1) YOU. you always seem to dislike me. we were close last time. yes. very close. but now. we are so distant to each other. you told other people that you still care abt me. but why is it that i do NOT feel anything? i dont know why this has happened to us. but i find myself NOT caring anymore. fine you can just do anything you want. snatch all my frens. like i care. anyways i like my choir frens more. and i dun think YOU can snatch them away. you tell people you feel left out. and you feel lonely. yes. i can see all that. but are you not forgetting that I feel lonely too. not just YOU. you say that i am self centered. yeah mayb i am. ive always known i was selfish. but can you say that YOU are not selfcentered? YOU are selfcentered too. im not trying to sound spiteful or anything. but seriously. dun accuse ME of things that YOU are doing yourself. i feel so betrayed. AND you always gimme the weird looks when i see you. i dunno wad is wrong. you might not be able to feel it. but yes. i do care for you. you might not feel it. but i do care for you. i noe you care for me too. i admit. i can feel it. but those rare moments when i feel that you like me are covered by those moments when i feel that you hate me. i dont want this happening to our frenship. but what can i do? you say im aloof. but that is just me. and i wont change for anyone.

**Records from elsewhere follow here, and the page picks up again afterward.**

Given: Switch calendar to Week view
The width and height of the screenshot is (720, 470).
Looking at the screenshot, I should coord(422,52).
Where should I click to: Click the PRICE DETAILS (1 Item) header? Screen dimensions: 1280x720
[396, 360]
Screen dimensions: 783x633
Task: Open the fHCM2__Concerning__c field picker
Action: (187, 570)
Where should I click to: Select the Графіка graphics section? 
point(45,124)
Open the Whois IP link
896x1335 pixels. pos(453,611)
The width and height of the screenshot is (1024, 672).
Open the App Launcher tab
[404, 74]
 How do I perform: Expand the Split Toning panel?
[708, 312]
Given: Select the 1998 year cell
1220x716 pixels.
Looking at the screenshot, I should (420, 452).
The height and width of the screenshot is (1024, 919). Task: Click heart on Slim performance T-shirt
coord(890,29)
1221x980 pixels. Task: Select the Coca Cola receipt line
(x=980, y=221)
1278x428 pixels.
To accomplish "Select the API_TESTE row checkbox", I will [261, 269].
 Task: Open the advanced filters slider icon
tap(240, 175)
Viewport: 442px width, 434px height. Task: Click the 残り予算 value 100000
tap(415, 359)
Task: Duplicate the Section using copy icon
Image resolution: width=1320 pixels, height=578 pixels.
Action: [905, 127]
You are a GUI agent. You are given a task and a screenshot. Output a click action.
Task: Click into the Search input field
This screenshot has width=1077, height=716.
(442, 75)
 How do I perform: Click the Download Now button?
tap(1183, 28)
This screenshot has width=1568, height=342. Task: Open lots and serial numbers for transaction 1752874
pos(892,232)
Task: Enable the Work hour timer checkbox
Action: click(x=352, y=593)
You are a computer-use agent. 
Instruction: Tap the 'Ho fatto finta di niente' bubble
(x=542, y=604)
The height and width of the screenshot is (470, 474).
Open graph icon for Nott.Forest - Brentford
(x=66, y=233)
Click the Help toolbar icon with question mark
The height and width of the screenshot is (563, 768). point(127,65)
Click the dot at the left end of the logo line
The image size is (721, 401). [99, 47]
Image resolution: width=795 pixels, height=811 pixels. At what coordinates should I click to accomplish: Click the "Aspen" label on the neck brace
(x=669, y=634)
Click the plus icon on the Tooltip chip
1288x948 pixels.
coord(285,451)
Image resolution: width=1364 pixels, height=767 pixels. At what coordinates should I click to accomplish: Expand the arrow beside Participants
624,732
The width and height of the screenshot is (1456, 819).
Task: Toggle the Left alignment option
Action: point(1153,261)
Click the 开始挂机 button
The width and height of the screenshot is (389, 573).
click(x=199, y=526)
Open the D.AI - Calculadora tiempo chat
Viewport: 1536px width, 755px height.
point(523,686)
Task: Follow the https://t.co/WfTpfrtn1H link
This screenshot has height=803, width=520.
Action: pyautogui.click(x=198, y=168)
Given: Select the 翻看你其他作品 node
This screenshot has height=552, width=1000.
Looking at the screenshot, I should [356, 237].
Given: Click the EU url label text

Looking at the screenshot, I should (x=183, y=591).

2)YOU. you are forever the one that everyone likes. yeah. i was close to you. but im no longer close to you now. and you know it. ppl still think we are close. but you and i both know it. we arent anymore. ive tried many a times to get back our old frenship. but its all no use. you are the one whos not trying. and since you dont care. why shud i. everyone compares you with me. and like total duh you win. but im sick of getting compared with you. real sick of it. im just me. fullstop. not someone whos used to compare with you. you can say that i am jealous. and probably i am. i dun tink im inferior to you in any way. but recently. things that are happening make me think that other people dont think so. and thats wad hurts me most. we were SUCH good frens. it hurts me to think that we are no longer that good frens. you are closer to a lot of other people. people who all prefer you to me. i noe that. you might tell me no. just to ease my bruised ego. but i see and hear for myself. i noe who likes me and who does not. you are always the one whos more sociable and more easygoing. cos you dont have much of a temper. i cant blame you for it. but one thing is that im really getting sick of all the comparing thing. and the only way to get rid of it is to not be seen with you tat often. i used to see you online and can chatter away to you for a long time. bt nowadays i see you online and have nothing to talk to you abt. i dont know whats wrong. but wad i noe is that the glory of our frenship is long over. no matter wat. it will nv return. im glad that we had beautiful memories with us. and the only thing i ask for now is that we can still be good frens. even though we will nv return to our memorable closeness. ill nv forget you. as for whether or not you'll forget me. that i do not noe.

3) YOU. i really love you. love you alot and alot. altho ive only been close to you recently. youve been the most wonderful fren to me. we share secrets and the such. and only secrets that the TWO of us noe. which is a good thing! i used to not be able to keep secrets. but now. i can! i can swear that none of your secrets have ever been leaked out and ive NEVER betrayed you. NOT once. and i guess i'll probably NV betray you in my whole life. you are the only one who's willing to listen to everything that i tell you. you are the only one whos ever bothered to make me feel good. the fact that i noe you love me makes me love you even more! i look forward to telling you everything that has happend to me. and i know you will always be there for me, listening to me and all that. i love you for the wonderful person that you are. you even got excited for me over the syf results! hahas. and to think that you werent even from choir. i really appreciate all that youve done for me. really. i noe sometimes ive been moody in class and all that and that ive treated you badly sometimes. but i just want to let you know thatt no matter what. i'll lurve you always!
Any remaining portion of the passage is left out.